• [TRECHO SELECIONADO]:
A interreligiosidade das crenças, que alguns religiosos chamam hoje de afro-catolicismo, produziu até a presença mais marcante de uma etnia numa determinada igreja. “A Igreja dos 15 Mistérios era a preferida pelos jejes; a de Nossa Senhora dos Martírios, pelos ketu e a de Nossa Senhora do Rosário dos Pretos, pelos angolas”, aponta Sodré.



Por outro lado, a proximidade com os índios foi fundamental para o reconhecimento da flora local, um quesito indispensável para um aspecto da religião de matriz africana: a cura do corpo. “O conhecimento que eles foram absorvendo das ervas locais é uma herança indígena, se bem que também foram importadas da África diversas plantas indispensáveis ao culto”, diz Sodré.

• [LINHAS]:

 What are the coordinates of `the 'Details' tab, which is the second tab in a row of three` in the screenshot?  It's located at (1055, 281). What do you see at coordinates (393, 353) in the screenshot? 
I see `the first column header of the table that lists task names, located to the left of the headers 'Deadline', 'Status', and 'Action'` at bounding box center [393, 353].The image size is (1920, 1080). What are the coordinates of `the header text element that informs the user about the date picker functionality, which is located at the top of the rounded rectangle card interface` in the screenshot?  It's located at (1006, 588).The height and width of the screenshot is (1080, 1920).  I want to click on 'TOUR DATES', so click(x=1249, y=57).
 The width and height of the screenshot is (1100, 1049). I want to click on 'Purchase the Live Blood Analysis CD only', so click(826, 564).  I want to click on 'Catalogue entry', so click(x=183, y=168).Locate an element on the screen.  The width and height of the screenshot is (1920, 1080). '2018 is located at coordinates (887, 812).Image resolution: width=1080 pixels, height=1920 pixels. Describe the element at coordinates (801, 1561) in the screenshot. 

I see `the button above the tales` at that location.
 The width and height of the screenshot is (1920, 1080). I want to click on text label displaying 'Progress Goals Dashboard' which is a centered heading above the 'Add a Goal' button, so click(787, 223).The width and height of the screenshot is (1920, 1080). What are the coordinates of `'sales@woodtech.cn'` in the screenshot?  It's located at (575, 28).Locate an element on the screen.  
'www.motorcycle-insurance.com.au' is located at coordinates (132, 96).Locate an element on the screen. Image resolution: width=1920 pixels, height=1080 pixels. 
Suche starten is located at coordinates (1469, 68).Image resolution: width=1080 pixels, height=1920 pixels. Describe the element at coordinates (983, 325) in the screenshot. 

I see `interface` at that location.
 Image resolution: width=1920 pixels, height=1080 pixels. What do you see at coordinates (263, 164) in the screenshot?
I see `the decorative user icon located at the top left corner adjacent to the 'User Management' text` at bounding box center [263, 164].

• [O PEDIDO]: Prossiga o trecho sobre o afro-catolicismo e as religiões de matriz africana a partir do ponto em que ele termina.

• [RESPOSTA]:
A relação com as crenças não se esgotou na troca de conhecimentos sobre plantas. Há o chamado candomblé de caboclo, ou seja, a presença de divindades consideradas donas da terra, uma homenagem aos ancestrais indígenas. Eles tanto estão presentes nos terreiros de nação ketu, angola e jeje, como têm espaços próprios para o seu culto.



Uma outra aliança surpreendente é a firmada entre os rebeldes malês e os terreiros de origem jeje, afinal os primeiros professavam a fé islâmica. “É a solidariedade própria dos oprimidos. O candomblé jeje em Salvador tem muito de característica rebelde, até por conta dessa sua proximidade com os malês”, salienta Sodré.



Universo Multifacetado



O candomblé em Salvador é conhecido pela diversidade. Cada uma das três vertentes mais conhecidas tem grandes terreiros como marcos



CASA BRANCA – Com o nome sagrado de Ilê Axé Iyá Nassô Oká tem a sua história ligada à primeira metade do século XIX como marco da sistematização do candomblé. Por volta de 1850 seus fundadores migram para a Federação, como resultado da repressão imposta pelo governador Francisco Gonçalves Martins.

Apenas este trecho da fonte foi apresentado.